Nel mondo, spinta dalla corsa senza precedenti di eolico e solare, la transizione energetica accelera. Secondo l’Agenzia internazionale per l’energia (Iea), le rinnovabili scalzeranno il carbone dal primo posto nella produzione elettrica entro pochi anni, forse già nel 2025. In Italia, invece, il governo Meloni sceglie di guardare indietro, rimettendo in gioco il carbone, il combustibile fossile più dannoso per clima e ambiente.

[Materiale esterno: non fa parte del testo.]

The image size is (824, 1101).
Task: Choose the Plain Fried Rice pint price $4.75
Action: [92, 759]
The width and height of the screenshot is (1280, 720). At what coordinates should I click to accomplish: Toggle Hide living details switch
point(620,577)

La conferma è arrivata del ministro delle Imprese, Adolfo Urso, intervenuto durante il question time in Parlamento: “Il Piano Nazionale Integrato per l’energia e il clima prevede per l’Italia la cessazione della produzione elettrica da carbone entro il 31 dicembre di quest’anno. Ancora una volta confermiamo questo impegno, prevedendo unicamente il posticipo del phase out del carbone al 2038“.

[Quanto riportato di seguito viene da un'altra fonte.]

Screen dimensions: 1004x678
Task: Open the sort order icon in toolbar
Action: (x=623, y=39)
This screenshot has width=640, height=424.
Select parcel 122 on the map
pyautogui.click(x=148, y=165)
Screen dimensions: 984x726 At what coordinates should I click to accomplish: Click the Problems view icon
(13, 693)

“Sarà quindi attuata una fermata a freddo delle centrali – continua il ministro – , finalizzata a garantire la sicurezza energetica nazionale, senza arrecare alcun pregiudizio all’ambiente, in linea con quanto già adottato da altri Paesi europei”.

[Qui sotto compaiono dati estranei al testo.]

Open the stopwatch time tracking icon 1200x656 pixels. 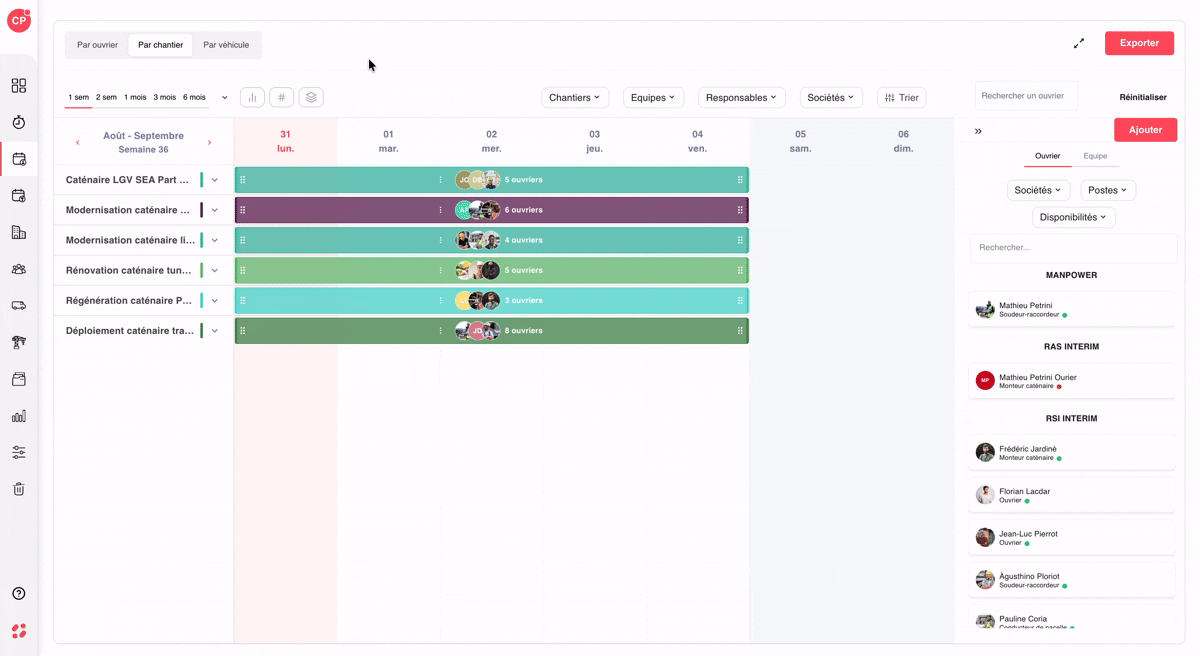coord(19,122)
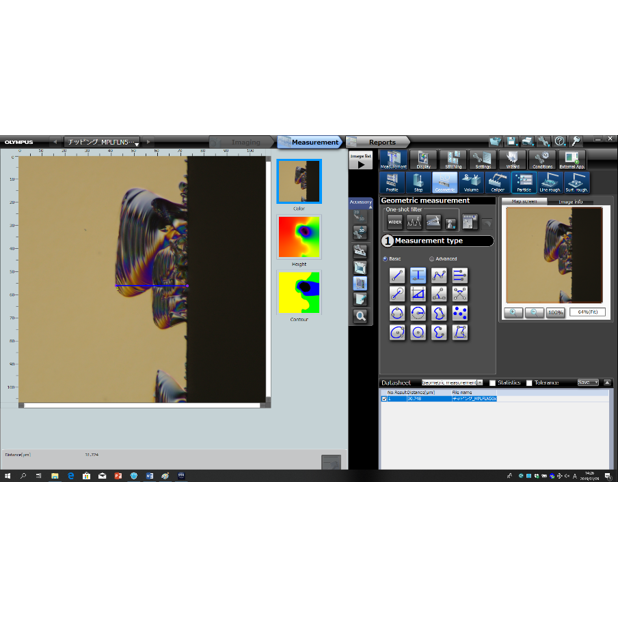Select the Advanced measurement type option
The image size is (618, 618).
coord(432,259)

“Come ministero – aggiunge Urso – siamo impegnati a portare a conclusione la fase di analisi delle manifestazioni di interesse per gli impianti di Cerano (Brindisi), che ha ricevuto 46 proposte, e di Torre Valdaliga Nord (Civitavecchia), con 28 proposte pervenute. Un lavoro svolto con il supporto tecnico di Invitalia, con l’obiettivo di definire, in accordo con gli enti locali, due distinti accordi di programma per concludere al più presto il percorso già tracciato volto al rilancio delle attività produttive di entrambi gli stabilimenti”.
La decisione è il frutto di un ordine del giorno presentato da Forza Italia e Azione che il Governo ha fatto proprio inserendolo nel decreto ex Ilva (n. 92/2025). Il risultato: la dismissione delle centrali a carbone, prevista per quest’anno da una decisione presa nel 2017, slitta di tredici anni.